Problem description: Give back the records word for word, from the very start through the line that holds "Looking at the screenshot, I should click(787, 99).", with that line included.
[START]
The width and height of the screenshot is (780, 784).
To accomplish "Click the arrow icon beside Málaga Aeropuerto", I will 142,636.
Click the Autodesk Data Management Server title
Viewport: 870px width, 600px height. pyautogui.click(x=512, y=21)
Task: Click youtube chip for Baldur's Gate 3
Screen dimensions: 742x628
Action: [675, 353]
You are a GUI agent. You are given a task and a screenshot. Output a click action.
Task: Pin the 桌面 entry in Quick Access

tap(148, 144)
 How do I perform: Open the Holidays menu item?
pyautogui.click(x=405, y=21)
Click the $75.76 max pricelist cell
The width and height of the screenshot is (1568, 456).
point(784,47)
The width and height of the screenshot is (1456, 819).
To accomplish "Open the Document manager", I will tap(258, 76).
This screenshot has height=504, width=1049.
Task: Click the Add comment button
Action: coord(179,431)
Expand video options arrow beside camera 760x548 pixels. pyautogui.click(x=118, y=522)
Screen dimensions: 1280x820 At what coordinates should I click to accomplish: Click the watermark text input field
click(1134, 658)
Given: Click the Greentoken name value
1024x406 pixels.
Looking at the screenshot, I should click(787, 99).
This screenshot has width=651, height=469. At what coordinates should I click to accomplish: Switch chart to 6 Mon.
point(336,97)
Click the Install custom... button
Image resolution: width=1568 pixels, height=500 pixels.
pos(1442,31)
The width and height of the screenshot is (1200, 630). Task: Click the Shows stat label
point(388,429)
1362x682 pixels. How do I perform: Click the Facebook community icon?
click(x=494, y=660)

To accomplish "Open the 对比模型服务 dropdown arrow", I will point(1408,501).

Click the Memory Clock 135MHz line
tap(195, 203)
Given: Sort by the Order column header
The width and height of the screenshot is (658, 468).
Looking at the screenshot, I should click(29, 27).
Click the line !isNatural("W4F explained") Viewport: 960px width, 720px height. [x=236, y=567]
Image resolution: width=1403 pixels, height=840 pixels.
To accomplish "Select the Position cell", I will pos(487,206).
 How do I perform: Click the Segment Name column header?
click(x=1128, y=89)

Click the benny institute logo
[END]
Task result:
The width and height of the screenshot is (780, 784).
To accomplish "Click the arrow icon beside Málaga Aeropuerto", I will 142,636.
Click the Autodesk Data Management Server title
Viewport: 870px width, 600px height. pyautogui.click(x=512, y=21)
Task: Click youtube chip for Baldur's Gate 3
Screen dimensions: 742x628
Action: [675, 353]
You are a GUI agent. You are given a task and a screenshot. Output a click action.
Task: Pin the 桌面 entry in Quick Access

tap(148, 144)
 How do I perform: Open the Holidays menu item?
pyautogui.click(x=405, y=21)
Click the $75.76 max pricelist cell
The width and height of the screenshot is (1568, 456).
point(784,47)
The width and height of the screenshot is (1456, 819).
To accomplish "Open the Document manager", I will tap(258, 76).
This screenshot has height=504, width=1049.
Task: Click the Add comment button
Action: coord(179,431)
Expand video options arrow beside camera 760x548 pixels. pyautogui.click(x=118, y=522)
Screen dimensions: 1280x820 At what coordinates should I click to accomplish: Click the watermark text input field
click(1134, 658)
Given: Click the Greentoken name value
1024x406 pixels.
Looking at the screenshot, I should click(787, 99).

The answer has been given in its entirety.